> [PROBLEM DETAILS] Can you copy out the material word for word, beginning at its first line and continuing through the line that contains "click(578, 16)"?

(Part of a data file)
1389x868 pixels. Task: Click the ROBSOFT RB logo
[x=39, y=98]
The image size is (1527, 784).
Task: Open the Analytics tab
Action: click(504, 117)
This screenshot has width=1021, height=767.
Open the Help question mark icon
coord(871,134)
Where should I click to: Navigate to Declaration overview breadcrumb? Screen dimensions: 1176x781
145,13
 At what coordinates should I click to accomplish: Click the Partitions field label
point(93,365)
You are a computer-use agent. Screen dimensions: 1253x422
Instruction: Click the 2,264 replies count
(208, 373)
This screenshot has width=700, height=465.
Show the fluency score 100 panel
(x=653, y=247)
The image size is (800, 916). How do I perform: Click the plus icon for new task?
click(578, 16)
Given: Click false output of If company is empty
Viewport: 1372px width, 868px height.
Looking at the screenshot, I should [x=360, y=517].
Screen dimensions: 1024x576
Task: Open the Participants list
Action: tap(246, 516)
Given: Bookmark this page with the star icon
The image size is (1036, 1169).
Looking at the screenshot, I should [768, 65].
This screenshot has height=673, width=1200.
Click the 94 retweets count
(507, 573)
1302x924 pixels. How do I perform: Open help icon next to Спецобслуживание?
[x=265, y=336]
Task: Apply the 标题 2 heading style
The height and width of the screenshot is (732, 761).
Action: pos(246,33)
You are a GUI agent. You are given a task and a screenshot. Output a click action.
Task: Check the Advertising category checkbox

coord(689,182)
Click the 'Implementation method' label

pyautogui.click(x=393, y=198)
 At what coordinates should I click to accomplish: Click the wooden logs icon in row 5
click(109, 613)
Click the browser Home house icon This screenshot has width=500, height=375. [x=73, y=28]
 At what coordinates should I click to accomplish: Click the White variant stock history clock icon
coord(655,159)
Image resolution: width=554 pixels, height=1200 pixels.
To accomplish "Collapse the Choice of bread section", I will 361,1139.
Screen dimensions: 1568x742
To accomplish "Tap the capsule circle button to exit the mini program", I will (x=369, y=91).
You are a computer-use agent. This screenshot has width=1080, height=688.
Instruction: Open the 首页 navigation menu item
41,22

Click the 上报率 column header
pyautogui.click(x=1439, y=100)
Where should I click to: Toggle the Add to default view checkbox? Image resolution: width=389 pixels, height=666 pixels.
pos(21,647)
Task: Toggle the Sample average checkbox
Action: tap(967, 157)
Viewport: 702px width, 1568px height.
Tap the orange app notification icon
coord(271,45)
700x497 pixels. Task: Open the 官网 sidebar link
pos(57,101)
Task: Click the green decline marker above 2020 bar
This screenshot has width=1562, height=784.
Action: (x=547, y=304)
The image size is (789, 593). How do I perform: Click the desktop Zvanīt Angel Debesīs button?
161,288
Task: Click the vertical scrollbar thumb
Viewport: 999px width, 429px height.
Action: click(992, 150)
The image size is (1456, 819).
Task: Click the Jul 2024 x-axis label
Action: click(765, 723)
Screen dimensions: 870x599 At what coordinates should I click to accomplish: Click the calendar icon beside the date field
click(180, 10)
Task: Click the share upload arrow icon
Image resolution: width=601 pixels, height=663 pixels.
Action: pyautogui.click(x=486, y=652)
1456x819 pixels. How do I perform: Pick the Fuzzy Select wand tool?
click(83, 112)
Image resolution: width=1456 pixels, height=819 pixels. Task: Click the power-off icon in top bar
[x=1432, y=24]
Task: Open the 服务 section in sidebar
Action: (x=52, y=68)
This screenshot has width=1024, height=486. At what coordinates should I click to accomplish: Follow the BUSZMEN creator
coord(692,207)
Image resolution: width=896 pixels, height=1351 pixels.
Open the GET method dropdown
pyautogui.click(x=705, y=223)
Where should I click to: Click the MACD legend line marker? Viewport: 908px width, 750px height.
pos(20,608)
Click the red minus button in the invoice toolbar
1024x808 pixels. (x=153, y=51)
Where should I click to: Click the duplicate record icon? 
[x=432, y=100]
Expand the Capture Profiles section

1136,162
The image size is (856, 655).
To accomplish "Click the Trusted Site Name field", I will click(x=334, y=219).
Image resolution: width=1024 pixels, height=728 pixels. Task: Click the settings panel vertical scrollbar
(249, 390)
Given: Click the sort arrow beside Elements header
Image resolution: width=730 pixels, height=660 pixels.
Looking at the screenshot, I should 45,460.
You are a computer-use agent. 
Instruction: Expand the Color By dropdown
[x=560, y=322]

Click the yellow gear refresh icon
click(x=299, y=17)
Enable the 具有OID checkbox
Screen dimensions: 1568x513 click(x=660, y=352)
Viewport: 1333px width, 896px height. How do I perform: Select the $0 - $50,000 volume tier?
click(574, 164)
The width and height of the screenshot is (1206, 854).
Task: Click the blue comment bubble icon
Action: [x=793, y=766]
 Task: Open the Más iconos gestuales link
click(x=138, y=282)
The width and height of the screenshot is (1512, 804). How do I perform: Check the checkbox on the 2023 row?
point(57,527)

> [EXERCISE RESULT]
1389x868 pixels. Task: Click the ROBSOFT RB logo
[x=39, y=98]
The image size is (1527, 784).
Task: Open the Analytics tab
Action: click(504, 117)
This screenshot has width=1021, height=767.
Open the Help question mark icon
coord(871,134)
Where should I click to: Navigate to Declaration overview breadcrumb? Screen dimensions: 1176x781
145,13
 At what coordinates should I click to accomplish: Click the Partitions field label
point(93,365)
You are a computer-use agent. Screen dimensions: 1253x422
Instruction: Click the 2,264 replies count
(208, 373)
This screenshot has width=700, height=465.
Show the fluency score 100 panel
(x=653, y=247)
The image size is (800, 916). How do I perform: Click the plus icon for new task?
click(578, 16)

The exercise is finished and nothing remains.